Budget staff highlighted several public‑safety and service initiatives included in the proposed operating and capital budgets.
Police: the proposed budget includes the reclassification of six vacant police‑officer positions to establish those roles as conservators of the peace, intended to free patrol officers from some behavioral‑health and social‑service interactions so they can return to patrol duties.
Fire and EMS: staff proposed $10 million in year‑one CIP funding for the fire department’s self‑contained breathing apparatus (SCBA) replacement program and a one‑time year‑one increase of roughly $9 million for apparatus replacement to address inflationary cost pressures and an identified backlog. EMS would receive 12 FTEs fully supported by the EMS Compassionate Billing Fund (10 paramedic positions and two support roles focused on fleet management and operations).

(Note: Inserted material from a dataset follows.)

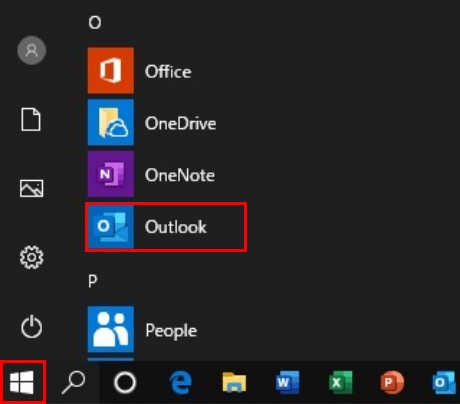Open Settings via the gear icon

tap(32, 257)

Parks & Recreation and public works: the proposed budget uses redirected vacancies to establish a three‑FTE park‑ranger program (park ranger manager and two deputies) to provide enhanced security and maintenance oversight in parks; public works also proposed a six‑FTE special‑events team to manage the growing number of events and improve operational safety standards.
Emergency communications and technology: ECCS (emergency communications citizen services) would reclassify or redirect four FTEs and pilot an AI tool to audit call‑taking and develop training materials; staff said the technology could reduce audit hours and inform targeted training.
Councilmembers expressed support for several of the public‑safety initiatives and asked for briefings from department chiefs (police and fire) on operational impacts and regional trends (for example, a neighboring city moving to a fourth fire shift), and for more detail on dispatch and EMS fleet standardization work.
Ending: Staff said departments will be scheduled to provide targeted briefings during the workshop series and council requested follow‑up on implementation timelines and staffing plans.